The influence of induced alterations in morphology and physiology on the tolerance and resistance of plants to pests

The manner and ability of a plant to either compensate for herbivore damage through regrowth or biochemically resist pest attack depends, in part, on the morphology, physiology, and resource allocation pattern of that plant prior to attack. Therefore, environmental factors such as light, nutrients, and moisture can affect the way in which plants respond to pests through inducing alterations in such traits as root/shoot ratio, assimilation rate or allocation to defensive compounds. I experimentally manipulated such resource allocation traits in common bean, Phaseolus vulgaris L., to answer two major questions: (1) How does the induced alteration of resource allocation pattern affect the ability of a plant to grow and to compensate for leaf area removal? (2) How does the induced alteration of resource allocation pattern and physiology affect the ability of a plant to biochemically resist pest attack?;To answer the first question, I exploited the ability of gibberellic acid (GA) to induce enhanced stem elongation and decreased root production in bean to investigate the influence of such an altered resource allocation pattern on plant tolerance to leaf area removal.

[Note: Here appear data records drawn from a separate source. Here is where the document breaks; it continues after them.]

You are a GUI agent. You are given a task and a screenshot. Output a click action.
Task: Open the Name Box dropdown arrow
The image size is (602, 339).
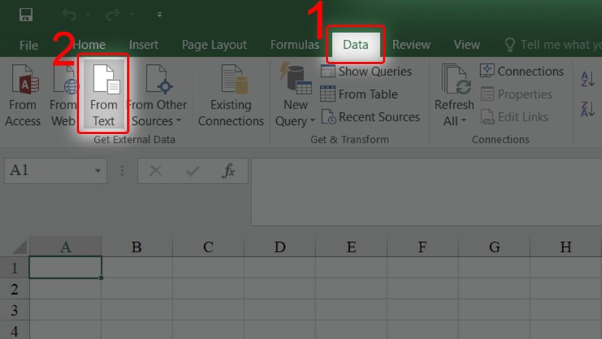[98, 172]
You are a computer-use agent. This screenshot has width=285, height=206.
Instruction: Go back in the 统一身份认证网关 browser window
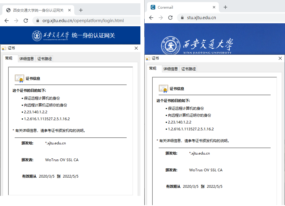(x=7, y=21)
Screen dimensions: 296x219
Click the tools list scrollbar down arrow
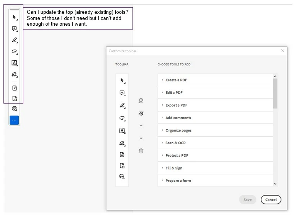[x=275, y=184]

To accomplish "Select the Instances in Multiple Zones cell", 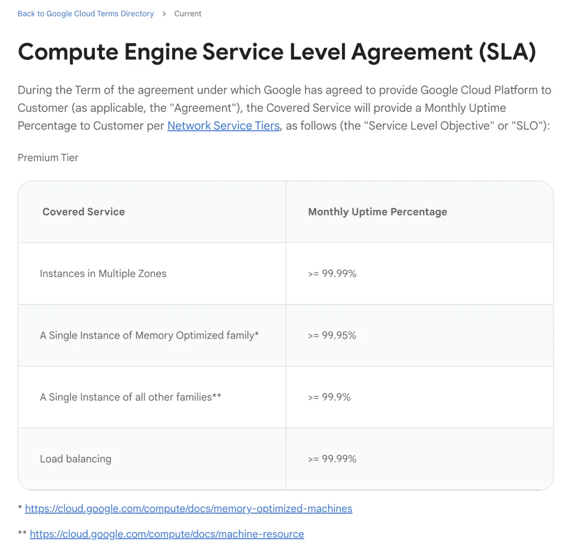I will coord(103,274).
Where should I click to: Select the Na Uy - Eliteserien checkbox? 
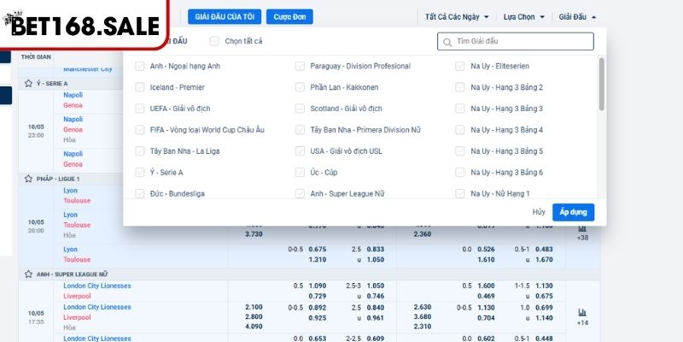[x=460, y=66]
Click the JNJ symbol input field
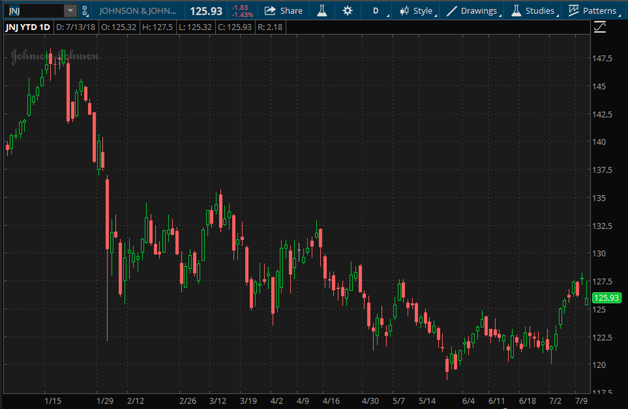The height and width of the screenshot is (409, 628). (x=34, y=11)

In both greenhouse and field studies, I found that, in general, plants that had been treated with either a root drench or a foliar application of GA were less able to grow and reproduce following the experimental removal of leaf area than untreated controls. I attribute this to the reduced ability of GA-treated plants to mobilize resources to regrow, produce fruit and fill seeds relative to untreated plants.;To answer the second question, I exposed plants to wind-induced mechanical stress (MS) and analyzed a suite of biochemical defense traits and the biological resistance of MS-treated plants to pests. In general, I found that MS enhanced the activity of such enzymes as peroxidase and cinnamyl alcohol dehydrogenase and enhanced the accumulation of lignin in leaves of bean plants. In turn, leaves of MS-treated bean plants were more resistant to mite reproduction and population growth than leaves from untreated plants. Leaves from MS-treated plants were also more resistant to infection by fungal bean anthracnose than leaves from untreated plants.